[EXERCISE DESCRIPTION]
Print out the data below. Do not alter a single line.

-----

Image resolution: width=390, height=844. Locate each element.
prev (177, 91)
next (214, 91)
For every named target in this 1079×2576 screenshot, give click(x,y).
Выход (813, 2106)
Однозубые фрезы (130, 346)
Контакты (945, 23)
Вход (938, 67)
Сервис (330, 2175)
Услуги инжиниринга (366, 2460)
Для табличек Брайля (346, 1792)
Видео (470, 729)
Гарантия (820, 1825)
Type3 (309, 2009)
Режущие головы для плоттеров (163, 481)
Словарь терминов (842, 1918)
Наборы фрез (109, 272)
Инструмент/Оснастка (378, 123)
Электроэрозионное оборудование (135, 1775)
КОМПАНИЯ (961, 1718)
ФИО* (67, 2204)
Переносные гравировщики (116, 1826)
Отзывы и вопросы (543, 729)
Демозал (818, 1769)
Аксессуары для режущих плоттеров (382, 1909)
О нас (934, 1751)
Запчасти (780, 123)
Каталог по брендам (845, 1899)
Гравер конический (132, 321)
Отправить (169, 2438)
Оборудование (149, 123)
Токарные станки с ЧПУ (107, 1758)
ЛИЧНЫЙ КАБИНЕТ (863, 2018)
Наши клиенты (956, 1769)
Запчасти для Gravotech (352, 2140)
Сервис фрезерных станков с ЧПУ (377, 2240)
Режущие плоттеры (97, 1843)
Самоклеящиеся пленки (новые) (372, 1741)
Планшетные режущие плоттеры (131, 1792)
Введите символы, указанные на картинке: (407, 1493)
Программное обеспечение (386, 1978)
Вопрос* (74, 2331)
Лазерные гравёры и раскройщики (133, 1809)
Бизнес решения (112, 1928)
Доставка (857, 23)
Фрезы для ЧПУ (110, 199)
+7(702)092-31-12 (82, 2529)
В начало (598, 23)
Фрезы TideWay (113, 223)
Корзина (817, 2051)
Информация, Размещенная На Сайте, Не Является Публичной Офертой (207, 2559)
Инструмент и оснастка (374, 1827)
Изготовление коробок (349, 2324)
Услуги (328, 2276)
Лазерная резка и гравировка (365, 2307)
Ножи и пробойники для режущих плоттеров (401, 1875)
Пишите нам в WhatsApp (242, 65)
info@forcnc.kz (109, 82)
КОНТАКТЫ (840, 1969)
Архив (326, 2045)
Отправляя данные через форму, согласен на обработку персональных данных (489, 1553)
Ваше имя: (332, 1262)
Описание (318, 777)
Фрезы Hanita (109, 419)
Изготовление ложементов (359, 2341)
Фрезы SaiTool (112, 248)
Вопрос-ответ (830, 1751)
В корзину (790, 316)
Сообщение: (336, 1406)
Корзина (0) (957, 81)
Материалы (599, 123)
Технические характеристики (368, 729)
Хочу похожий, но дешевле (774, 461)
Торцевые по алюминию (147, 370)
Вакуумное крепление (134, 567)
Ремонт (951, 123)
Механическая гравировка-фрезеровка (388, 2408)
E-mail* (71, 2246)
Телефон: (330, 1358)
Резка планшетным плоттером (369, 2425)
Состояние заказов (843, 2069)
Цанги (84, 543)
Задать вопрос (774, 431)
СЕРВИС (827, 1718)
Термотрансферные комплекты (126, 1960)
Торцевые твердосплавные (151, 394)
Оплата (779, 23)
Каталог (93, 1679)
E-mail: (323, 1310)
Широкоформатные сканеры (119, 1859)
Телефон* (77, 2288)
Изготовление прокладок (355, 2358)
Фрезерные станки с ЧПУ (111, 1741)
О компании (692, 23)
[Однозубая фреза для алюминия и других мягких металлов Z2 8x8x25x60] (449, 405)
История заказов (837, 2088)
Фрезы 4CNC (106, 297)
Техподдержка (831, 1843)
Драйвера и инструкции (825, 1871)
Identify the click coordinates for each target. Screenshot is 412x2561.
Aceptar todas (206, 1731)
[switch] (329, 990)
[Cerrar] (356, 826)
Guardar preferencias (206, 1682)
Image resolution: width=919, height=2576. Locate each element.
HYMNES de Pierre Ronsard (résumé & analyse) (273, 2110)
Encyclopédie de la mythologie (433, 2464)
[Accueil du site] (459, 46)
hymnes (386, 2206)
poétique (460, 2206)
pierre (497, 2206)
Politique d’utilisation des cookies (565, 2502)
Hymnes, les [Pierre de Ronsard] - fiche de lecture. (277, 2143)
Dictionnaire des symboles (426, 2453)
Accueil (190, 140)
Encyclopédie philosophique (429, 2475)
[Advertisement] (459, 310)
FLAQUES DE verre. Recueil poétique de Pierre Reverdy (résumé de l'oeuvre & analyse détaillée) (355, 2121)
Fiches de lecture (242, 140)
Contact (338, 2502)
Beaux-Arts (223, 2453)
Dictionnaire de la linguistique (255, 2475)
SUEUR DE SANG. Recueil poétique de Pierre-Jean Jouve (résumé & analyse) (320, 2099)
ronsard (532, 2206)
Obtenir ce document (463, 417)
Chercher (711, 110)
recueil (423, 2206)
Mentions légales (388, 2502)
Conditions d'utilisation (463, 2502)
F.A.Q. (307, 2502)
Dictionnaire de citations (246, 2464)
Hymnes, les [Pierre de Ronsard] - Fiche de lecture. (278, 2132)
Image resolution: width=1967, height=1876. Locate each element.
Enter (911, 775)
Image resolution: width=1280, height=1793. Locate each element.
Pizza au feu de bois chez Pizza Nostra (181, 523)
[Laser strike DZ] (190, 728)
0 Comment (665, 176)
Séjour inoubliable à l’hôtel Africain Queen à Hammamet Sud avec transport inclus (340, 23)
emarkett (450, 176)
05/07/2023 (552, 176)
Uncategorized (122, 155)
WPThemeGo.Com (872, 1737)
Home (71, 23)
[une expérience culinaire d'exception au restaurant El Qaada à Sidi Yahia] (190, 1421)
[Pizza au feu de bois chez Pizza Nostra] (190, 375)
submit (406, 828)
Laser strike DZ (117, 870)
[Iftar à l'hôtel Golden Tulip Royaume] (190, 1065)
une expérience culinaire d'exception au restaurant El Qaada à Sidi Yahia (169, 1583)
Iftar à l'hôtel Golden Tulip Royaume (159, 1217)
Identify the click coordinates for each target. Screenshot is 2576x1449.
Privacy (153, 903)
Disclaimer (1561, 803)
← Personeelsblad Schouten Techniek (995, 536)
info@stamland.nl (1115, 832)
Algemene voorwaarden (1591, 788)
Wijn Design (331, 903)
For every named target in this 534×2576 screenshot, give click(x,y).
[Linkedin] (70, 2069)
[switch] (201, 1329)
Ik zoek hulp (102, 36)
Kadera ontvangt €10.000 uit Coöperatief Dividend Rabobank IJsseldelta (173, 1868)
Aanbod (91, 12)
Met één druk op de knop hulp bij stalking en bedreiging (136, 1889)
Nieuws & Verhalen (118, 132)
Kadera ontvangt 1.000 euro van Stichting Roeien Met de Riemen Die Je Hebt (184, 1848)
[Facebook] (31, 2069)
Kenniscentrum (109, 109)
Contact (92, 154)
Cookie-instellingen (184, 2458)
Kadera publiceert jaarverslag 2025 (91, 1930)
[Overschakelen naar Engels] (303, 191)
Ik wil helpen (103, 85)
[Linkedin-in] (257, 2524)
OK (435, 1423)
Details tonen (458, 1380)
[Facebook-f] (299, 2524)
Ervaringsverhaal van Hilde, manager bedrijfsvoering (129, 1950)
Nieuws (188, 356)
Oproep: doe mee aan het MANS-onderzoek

-----

[COMPLETED EXERCISE]
Image resolution: width=390, height=844. Locate each element.
prev (177, 91)
next (214, 91)
For every named target in this 1079×2576 screenshot, give click(x,y).
Выход (813, 2106)
Однозубые фрезы (130, 346)
Контакты (945, 23)
Вход (938, 67)
Сервис (330, 2175)
Услуги инжиниринга (366, 2460)
Для табличек Брайля (346, 1792)
Видео (470, 729)
Гарантия (820, 1825)
Type3 (309, 2009)
Режущие головы для плоттеров (163, 481)
Словарь терминов (842, 1918)
Наборы фрез (109, 272)
Инструмент/Оснастка (378, 123)
Электроэрозионное оборудование (135, 1775)
КОМПАНИЯ (961, 1718)
ФИО* (67, 2204)
Переносные гравировщики (116, 1826)
Отзывы и вопросы (543, 729)
Демозал (818, 1769)
Аксессуары для режущих плоттеров (382, 1909)
О нас (934, 1751)
Запчасти (780, 123)
Каталог по брендам (845, 1899)
Гравер конический (132, 321)
Отправить (169, 2438)
Оборудование (149, 123)
Токарные станки с ЧПУ (107, 1758)
ЛИЧНЫЙ КАБИНЕТ (863, 2018)
Наши клиенты (956, 1769)
Запчасти для Gravotech (352, 2140)
Сервис фрезерных станков с ЧПУ (377, 2240)
Режущие плоттеры (97, 1843)
Самоклеящиеся пленки (новые) (372, 1741)
Планшетные режущие плоттеры (131, 1792)
Введите символы, указанные на картинке: (407, 1493)
Программное обеспечение (386, 1978)
Вопрос* (74, 2331)
Лазерные гравёры и раскройщики (133, 1809)
Бизнес решения (112, 1928)
Доставка (857, 23)
Фрезы для ЧПУ (110, 199)
+7(702)092-31-12 (82, 2529)
В начало (598, 23)
Фрезы TideWay (113, 223)
Корзина (817, 2051)
Информация, Размещенная На Сайте, Не Является Публичной Офертой (207, 2559)
Инструмент и оснастка (374, 1827)
Изготовление коробок (349, 2324)
Услуги (328, 2276)
Лазерная резка и гравировка (365, 2307)
Ножи и пробойники для режущих плоттеров (401, 1875)
Пишите нам в WhatsApp (242, 65)
info@forcnc.kz (109, 82)
КОНТАКТЫ (840, 1969)
Архив (326, 2045)
Отправляя данные через форму, согласен на обработку персональных данных (489, 1553)
Ваше имя: (332, 1262)
Описание (318, 777)
Фрезы Hanita (109, 419)
Изготовление ложементов (359, 2341)
Фрезы SaiTool (112, 248)
Вопрос-ответ (830, 1751)
В корзину (790, 316)
Сообщение: (336, 1406)
Корзина (0) (957, 81)
Материалы (599, 123)
Технические характеристики (368, 729)
Хочу похожий, но дешевле (774, 461)
Торцевые по алюминию (147, 370)
Вакуумное крепление (134, 567)
Ремонт (951, 123)
Механическая гравировка-фрезеровка (388, 2408)
E-mail* (71, 2246)
Телефон: (330, 1358)
Резка планшетным плоттером (369, 2425)
Состояние заказов (843, 2069)
Цанги (84, 543)
Задать вопрос (774, 431)
СЕРВИС (827, 1718)
Термотрансферные комплекты (126, 1960)
Торцевые твердосплавные (151, 394)
Оплата (779, 23)
Каталог (93, 1679)
E-mail: (323, 1310)
Широкоформатные сканеры (119, 1859)
Телефон* (77, 2288)
Изготовление прокладок (355, 2358)
Фрезерные станки с ЧПУ (111, 1741)
О компании (692, 23)
[Однозубая фреза для алюминия и других мягких металлов Z2 8x8x25x60] (449, 405)
История заказов (837, 2088)
Фрезы 4CNC (106, 297)
Техподдержка (831, 1843)
Драйвера и инструкции (825, 1871)
Identify the click coordinates for each target. Screenshot is 412x2561.
Aceptar todas (206, 1731)
[switch] (329, 990)
[Cerrar] (356, 826)
Guardar preferencias (206, 1682)
Image resolution: width=919, height=2576. Locate each element.
HYMNES de Pierre Ronsard (résumé & analyse) (273, 2110)
Encyclopédie de la mythologie (433, 2464)
[Accueil du site] (459, 46)
hymnes (386, 2206)
poétique (460, 2206)
pierre (497, 2206)
Politique d’utilisation des cookies (565, 2502)
Hymnes, les [Pierre de Ronsard] - fiche de lecture. (277, 2143)
Dictionnaire des symboles (426, 2453)
Accueil (190, 140)
Encyclopédie philosophique (429, 2475)
[Advertisement] (459, 310)
FLAQUES DE verre. Recueil poétique de Pierre Reverdy (résumé de l'oeuvre & analyse détaillée) (355, 2121)
Fiches de lecture (242, 140)
Contact (338, 2502)
Beaux-Arts (223, 2453)
Dictionnaire de la linguistique (255, 2475)
SUEUR DE SANG. Recueil poétique de Pierre-Jean Jouve (résumé & analyse) (320, 2099)
ronsard (532, 2206)
Obtenir ce document (463, 417)
Chercher (711, 110)
recueil (423, 2206)
Mentions légales (388, 2502)
Conditions d'utilisation (463, 2502)
F.A.Q. (307, 2502)
Dictionnaire de citations (246, 2464)
Hymnes, les [Pierre de Ronsard] - Fiche de lecture. (278, 2132)
Image resolution: width=1967, height=1876. Locate each element.
Enter (911, 775)
Image resolution: width=1280, height=1793. Locate each element.
Pizza au feu de bois chez Pizza Nostra (181, 523)
[Laser strike DZ] (190, 728)
0 Comment (665, 176)
Séjour inoubliable à l’hôtel Africain Queen à Hammamet Sud avec transport inclus (340, 23)
emarkett (450, 176)
05/07/2023 (552, 176)
Uncategorized (122, 155)
WPThemeGo.Com (872, 1737)
Home (71, 23)
[une expérience culinaire d'exception au restaurant El Qaada à Sidi Yahia] (190, 1421)
[Pizza au feu de bois chez Pizza Nostra] (190, 375)
submit (406, 828)
Laser strike DZ (117, 870)
[Iftar à l'hôtel Golden Tulip Royaume] (190, 1065)
une expérience culinaire d'exception au restaurant El Qaada à Sidi Yahia (169, 1583)
Iftar à l'hôtel Golden Tulip Royaume (159, 1217)
Identify the click coordinates for each target. Screenshot is 2576x1449.
Privacy (153, 903)
Disclaimer (1561, 803)
← Personeelsblad Schouten Techniek (995, 536)
info@stamland.nl (1115, 832)
Algemene voorwaarden (1591, 788)
Wijn Design (331, 903)
For every named target in this 534×2576 screenshot, give click(x,y).
[Linkedin] (70, 2069)
[switch] (201, 1329)
Ik zoek hulp (102, 36)
Kadera ontvangt €10.000 uit Coöperatief Dividend Rabobank IJsseldelta (173, 1868)
Aanbod (91, 12)
Met één druk op de knop hulp bij stalking en bedreiging (136, 1889)
Nieuws & Verhalen (118, 132)
Kadera ontvangt 1.000 euro van Stichting Roeien Met de Riemen Die Je Hebt (184, 1848)
[Facebook] (31, 2069)
Kenniscentrum (109, 109)
Contact (92, 154)
Cookie-instellingen (184, 2458)
Kadera publiceert jaarverslag 2025 (91, 1930)
[Overschakelen naar Engels] (303, 191)
Ik wil helpen (103, 85)
[Linkedin-in] (257, 2524)
OK (435, 1423)
Details tonen (458, 1380)
[Facebook-f] (299, 2524)
Ervaringsverhaal van Hilde, manager bedrijfsvoering (129, 1950)
Nieuws (188, 356)
Oproep: doe mee aan het MANS-onderzoek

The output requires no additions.